▶ _Exercise description_: Each entry must be copied exactly, without omission.

============

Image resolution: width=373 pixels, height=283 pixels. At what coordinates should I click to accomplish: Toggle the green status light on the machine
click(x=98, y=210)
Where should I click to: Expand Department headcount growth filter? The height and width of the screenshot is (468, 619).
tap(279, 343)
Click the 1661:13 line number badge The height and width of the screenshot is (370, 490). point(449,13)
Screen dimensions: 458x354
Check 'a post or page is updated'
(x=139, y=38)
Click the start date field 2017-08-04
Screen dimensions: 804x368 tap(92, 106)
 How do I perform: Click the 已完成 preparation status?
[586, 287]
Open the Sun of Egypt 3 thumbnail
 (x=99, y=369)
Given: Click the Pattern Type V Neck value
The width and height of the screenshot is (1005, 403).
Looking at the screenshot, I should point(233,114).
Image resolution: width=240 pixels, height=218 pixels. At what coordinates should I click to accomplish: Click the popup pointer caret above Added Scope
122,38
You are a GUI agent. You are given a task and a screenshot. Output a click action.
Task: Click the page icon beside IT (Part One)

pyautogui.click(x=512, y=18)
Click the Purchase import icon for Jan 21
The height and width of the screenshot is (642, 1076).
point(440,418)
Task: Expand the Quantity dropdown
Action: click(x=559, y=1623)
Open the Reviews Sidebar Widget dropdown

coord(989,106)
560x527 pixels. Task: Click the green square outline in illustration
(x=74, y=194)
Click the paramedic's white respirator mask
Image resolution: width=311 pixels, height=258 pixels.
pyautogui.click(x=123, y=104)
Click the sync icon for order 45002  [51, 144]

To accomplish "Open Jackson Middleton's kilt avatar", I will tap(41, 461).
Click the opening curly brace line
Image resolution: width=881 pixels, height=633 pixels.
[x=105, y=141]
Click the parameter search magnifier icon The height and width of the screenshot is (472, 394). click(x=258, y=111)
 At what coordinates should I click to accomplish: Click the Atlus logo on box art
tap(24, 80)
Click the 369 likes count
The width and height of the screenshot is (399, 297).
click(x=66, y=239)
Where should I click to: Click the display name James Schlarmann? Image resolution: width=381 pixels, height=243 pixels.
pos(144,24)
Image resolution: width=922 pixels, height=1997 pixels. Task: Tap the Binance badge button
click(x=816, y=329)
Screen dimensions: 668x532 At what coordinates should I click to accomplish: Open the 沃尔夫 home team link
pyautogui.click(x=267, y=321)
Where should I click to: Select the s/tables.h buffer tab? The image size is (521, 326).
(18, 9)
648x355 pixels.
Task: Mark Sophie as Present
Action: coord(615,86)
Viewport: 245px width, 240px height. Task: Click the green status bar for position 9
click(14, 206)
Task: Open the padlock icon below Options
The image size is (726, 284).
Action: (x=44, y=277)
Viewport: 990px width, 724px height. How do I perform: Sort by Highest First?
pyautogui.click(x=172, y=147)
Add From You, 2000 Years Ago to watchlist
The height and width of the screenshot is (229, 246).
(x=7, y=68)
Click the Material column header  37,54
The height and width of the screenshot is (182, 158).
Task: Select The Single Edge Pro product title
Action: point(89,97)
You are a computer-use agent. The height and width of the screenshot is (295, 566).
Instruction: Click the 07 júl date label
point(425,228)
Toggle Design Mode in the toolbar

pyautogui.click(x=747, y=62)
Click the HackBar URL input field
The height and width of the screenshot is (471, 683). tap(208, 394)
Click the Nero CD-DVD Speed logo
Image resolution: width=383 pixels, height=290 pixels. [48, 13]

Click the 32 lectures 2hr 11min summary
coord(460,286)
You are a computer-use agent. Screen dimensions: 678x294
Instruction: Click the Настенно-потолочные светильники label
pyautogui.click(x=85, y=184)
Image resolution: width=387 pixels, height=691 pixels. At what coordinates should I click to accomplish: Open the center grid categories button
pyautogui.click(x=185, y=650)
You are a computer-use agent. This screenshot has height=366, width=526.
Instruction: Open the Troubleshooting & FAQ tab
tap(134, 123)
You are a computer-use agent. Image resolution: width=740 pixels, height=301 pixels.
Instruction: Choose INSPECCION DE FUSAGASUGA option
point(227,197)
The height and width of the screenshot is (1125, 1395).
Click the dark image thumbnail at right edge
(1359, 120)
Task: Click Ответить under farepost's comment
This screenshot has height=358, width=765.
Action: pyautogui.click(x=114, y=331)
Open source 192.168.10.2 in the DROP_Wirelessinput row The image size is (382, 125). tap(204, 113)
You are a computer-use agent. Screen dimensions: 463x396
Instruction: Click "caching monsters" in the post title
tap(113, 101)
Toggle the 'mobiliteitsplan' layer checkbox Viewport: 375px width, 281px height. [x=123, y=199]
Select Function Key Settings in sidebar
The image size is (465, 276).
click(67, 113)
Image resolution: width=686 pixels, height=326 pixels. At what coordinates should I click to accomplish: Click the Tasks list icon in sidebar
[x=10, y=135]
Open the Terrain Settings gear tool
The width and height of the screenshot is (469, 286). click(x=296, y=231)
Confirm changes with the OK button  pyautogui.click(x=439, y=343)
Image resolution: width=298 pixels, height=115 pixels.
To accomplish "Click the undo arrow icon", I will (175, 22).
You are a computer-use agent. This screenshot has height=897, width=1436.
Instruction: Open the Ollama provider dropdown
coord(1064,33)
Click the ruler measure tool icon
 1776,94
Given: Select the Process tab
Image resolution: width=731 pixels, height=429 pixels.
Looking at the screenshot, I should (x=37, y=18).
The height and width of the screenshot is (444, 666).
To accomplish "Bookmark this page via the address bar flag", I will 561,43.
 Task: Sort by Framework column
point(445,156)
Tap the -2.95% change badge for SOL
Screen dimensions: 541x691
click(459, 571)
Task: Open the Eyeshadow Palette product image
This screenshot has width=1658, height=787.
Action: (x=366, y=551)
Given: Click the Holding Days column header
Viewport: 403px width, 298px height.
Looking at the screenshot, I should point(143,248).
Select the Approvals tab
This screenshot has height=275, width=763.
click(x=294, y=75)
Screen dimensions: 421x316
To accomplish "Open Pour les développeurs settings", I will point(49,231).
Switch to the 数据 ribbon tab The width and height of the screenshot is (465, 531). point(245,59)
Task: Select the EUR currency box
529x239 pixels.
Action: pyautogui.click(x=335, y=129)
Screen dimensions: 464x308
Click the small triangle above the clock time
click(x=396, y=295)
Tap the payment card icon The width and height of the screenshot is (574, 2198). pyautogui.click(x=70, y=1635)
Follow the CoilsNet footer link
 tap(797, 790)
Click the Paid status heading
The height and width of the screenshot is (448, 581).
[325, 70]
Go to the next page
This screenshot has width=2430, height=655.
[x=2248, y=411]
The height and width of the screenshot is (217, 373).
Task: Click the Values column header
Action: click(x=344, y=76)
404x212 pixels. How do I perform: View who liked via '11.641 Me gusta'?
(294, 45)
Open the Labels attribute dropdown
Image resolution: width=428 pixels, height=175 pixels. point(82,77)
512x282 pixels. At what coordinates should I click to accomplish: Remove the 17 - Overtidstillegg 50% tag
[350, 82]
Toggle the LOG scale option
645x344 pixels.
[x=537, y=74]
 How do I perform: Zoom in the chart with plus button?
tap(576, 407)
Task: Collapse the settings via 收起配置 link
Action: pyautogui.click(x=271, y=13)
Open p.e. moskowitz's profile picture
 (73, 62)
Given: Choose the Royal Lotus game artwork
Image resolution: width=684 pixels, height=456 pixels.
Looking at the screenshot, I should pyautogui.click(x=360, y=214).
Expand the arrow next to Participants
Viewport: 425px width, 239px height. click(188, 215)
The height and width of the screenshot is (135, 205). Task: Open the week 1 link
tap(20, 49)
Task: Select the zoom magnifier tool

============

▶ _Solution to this task_:
Image resolution: width=373 pixels, height=283 pixels. At what coordinates should I click to accomplish: Toggle the green status light on the machine
click(x=98, y=210)
Where should I click to: Expand Department headcount growth filter? The height and width of the screenshot is (468, 619).
tap(279, 343)
Click the 1661:13 line number badge The height and width of the screenshot is (370, 490). point(449,13)
Screen dimensions: 458x354
Check 'a post or page is updated'
(x=139, y=38)
Click the start date field 2017-08-04
Screen dimensions: 804x368 tap(92, 106)
 How do I perform: Click the 已完成 preparation status?
[586, 287]
Open the Sun of Egypt 3 thumbnail
 (x=99, y=369)
Given: Click the Pattern Type V Neck value
The width and height of the screenshot is (1005, 403).
Looking at the screenshot, I should point(233,114).
Image resolution: width=240 pixels, height=218 pixels. At what coordinates should I click to accomplish: Click the popup pointer caret above Added Scope
122,38
You are a GUI agent. You are given a task and a screenshot. Output a click action.
Task: Click the page icon beside IT (Part One)

pyautogui.click(x=512, y=18)
Click the Purchase import icon for Jan 21
The height and width of the screenshot is (642, 1076).
point(440,418)
Task: Expand the Quantity dropdown
Action: click(x=559, y=1623)
Open the Reviews Sidebar Widget dropdown

coord(989,106)
560x527 pixels. Task: Click the green square outline in illustration
(x=74, y=194)
Click the paramedic's white respirator mask
Image resolution: width=311 pixels, height=258 pixels.
pyautogui.click(x=123, y=104)
Click the sync icon for order 45002  [51, 144]

To accomplish "Open Jackson Middleton's kilt avatar", I will tap(41, 461).
Click the opening curly brace line
Image resolution: width=881 pixels, height=633 pixels.
[x=105, y=141]
Click the parameter search magnifier icon The height and width of the screenshot is (472, 394). click(x=258, y=111)
 At what coordinates should I click to accomplish: Click the Atlus logo on box art
tap(24, 80)
Click the 369 likes count
The width and height of the screenshot is (399, 297).
click(x=66, y=239)
Where should I click to: Click the display name James Schlarmann? Image resolution: width=381 pixels, height=243 pixels.
pos(144,24)
Image resolution: width=922 pixels, height=1997 pixels. Task: Tap the Binance badge button
click(x=816, y=329)
Screen dimensions: 668x532 At what coordinates should I click to accomplish: Open the 沃尔夫 home team link
pyautogui.click(x=267, y=321)
Where should I click to: Select the s/tables.h buffer tab? The image size is (521, 326).
(18, 9)
648x355 pixels.
Task: Mark Sophie as Present
Action: coord(615,86)
Viewport: 245px width, 240px height. Task: Click the green status bar for position 9
click(14, 206)
Task: Open the padlock icon below Options
The image size is (726, 284).
Action: (x=44, y=277)
Viewport: 990px width, 724px height. How do I perform: Sort by Highest First?
pyautogui.click(x=172, y=147)
Add From You, 2000 Years Ago to watchlist
The height and width of the screenshot is (229, 246).
(x=7, y=68)
Click the Material column header  37,54
The height and width of the screenshot is (182, 158).
Task: Select The Single Edge Pro product title
Action: point(89,97)
You are a computer-use agent. The height and width of the screenshot is (295, 566).
Instruction: Click the 07 júl date label
point(425,228)
Toggle Design Mode in the toolbar

pyautogui.click(x=747, y=62)
Click the HackBar URL input field
The height and width of the screenshot is (471, 683). tap(208, 394)
Click the Nero CD-DVD Speed logo
Image resolution: width=383 pixels, height=290 pixels. [48, 13]

Click the 32 lectures 2hr 11min summary
coord(460,286)
You are a computer-use agent. Screen dimensions: 678x294
Instruction: Click the Настенно-потолочные светильники label
pyautogui.click(x=85, y=184)
Image resolution: width=387 pixels, height=691 pixels. At what coordinates should I click to accomplish: Open the center grid categories button
pyautogui.click(x=185, y=650)
You are a computer-use agent. This screenshot has height=366, width=526.
Instruction: Open the Troubleshooting & FAQ tab
tap(134, 123)
You are a computer-use agent. Image resolution: width=740 pixels, height=301 pixels.
Instruction: Choose INSPECCION DE FUSAGASUGA option
point(227,197)
The height and width of the screenshot is (1125, 1395).
Click the dark image thumbnail at right edge
(1359, 120)
Task: Click Ответить under farepost's comment
This screenshot has height=358, width=765.
Action: pyautogui.click(x=114, y=331)
Open source 192.168.10.2 in the DROP_Wirelessinput row The image size is (382, 125). tap(204, 113)
You are a computer-use agent. Screen dimensions: 463x396
Instruction: Click "caching monsters" in the post title
tap(113, 101)
Toggle the 'mobiliteitsplan' layer checkbox Viewport: 375px width, 281px height. [x=123, y=199]
Select Function Key Settings in sidebar
The image size is (465, 276).
click(67, 113)
Image resolution: width=686 pixels, height=326 pixels. At what coordinates should I click to accomplish: Click the Tasks list icon in sidebar
[x=10, y=135]
Open the Terrain Settings gear tool
The width and height of the screenshot is (469, 286). click(x=296, y=231)
Confirm changes with the OK button  pyautogui.click(x=439, y=343)
Image resolution: width=298 pixels, height=115 pixels.
To accomplish "Click the undo arrow icon", I will (175, 22).
You are a computer-use agent. This screenshot has height=897, width=1436.
Instruction: Open the Ollama provider dropdown
coord(1064,33)
Click the ruler measure tool icon
 1776,94
Given: Select the Process tab
Image resolution: width=731 pixels, height=429 pixels.
Looking at the screenshot, I should (x=37, y=18).
The height and width of the screenshot is (444, 666).
To accomplish "Bookmark this page via the address bar flag", I will 561,43.
 Task: Sort by Framework column
point(445,156)
Tap the -2.95% change badge for SOL
Screen dimensions: 541x691
click(459, 571)
Task: Open the Eyeshadow Palette product image
This screenshot has width=1658, height=787.
Action: (x=366, y=551)
Given: Click the Holding Days column header
Viewport: 403px width, 298px height.
Looking at the screenshot, I should point(143,248).
Select the Approvals tab
This screenshot has height=275, width=763.
click(x=294, y=75)
Screen dimensions: 421x316
To accomplish "Open Pour les développeurs settings", I will point(49,231).
Switch to the 数据 ribbon tab The width and height of the screenshot is (465, 531). point(245,59)
Task: Select the EUR currency box
529x239 pixels.
Action: pyautogui.click(x=335, y=129)
Screen dimensions: 464x308
Click the small triangle above the clock time
click(x=396, y=295)
Tap the payment card icon The width and height of the screenshot is (574, 2198). pyautogui.click(x=70, y=1635)
Follow the CoilsNet footer link
 tap(797, 790)
Click the Paid status heading
The height and width of the screenshot is (448, 581).
[325, 70]
Go to the next page
This screenshot has width=2430, height=655.
[x=2248, y=411]
The height and width of the screenshot is (217, 373).
Task: Click the Values column header
Action: click(x=344, y=76)
404x212 pixels. How do I perform: View who liked via '11.641 Me gusta'?
(294, 45)
Open the Labels attribute dropdown
Image resolution: width=428 pixels, height=175 pixels. point(82,77)
512x282 pixels. At what coordinates should I click to accomplish: Remove the 17 - Overtidstillegg 50% tag
[350, 82]
Toggle the LOG scale option
645x344 pixels.
[x=537, y=74]
 How do I perform: Zoom in the chart with plus button?
tap(576, 407)
Task: Collapse the settings via 收起配置 link
Action: pyautogui.click(x=271, y=13)
Open p.e. moskowitz's profile picture
 (73, 62)
Given: Choose the Royal Lotus game artwork
Image resolution: width=684 pixels, height=456 pixels.
Looking at the screenshot, I should pyautogui.click(x=360, y=214).
Expand the arrow next to Participants
Viewport: 425px width, 239px height. click(188, 215)
The height and width of the screenshot is (135, 205). Task: Open the week 1 link
tap(20, 49)
Task: Select the zoom magnifier tool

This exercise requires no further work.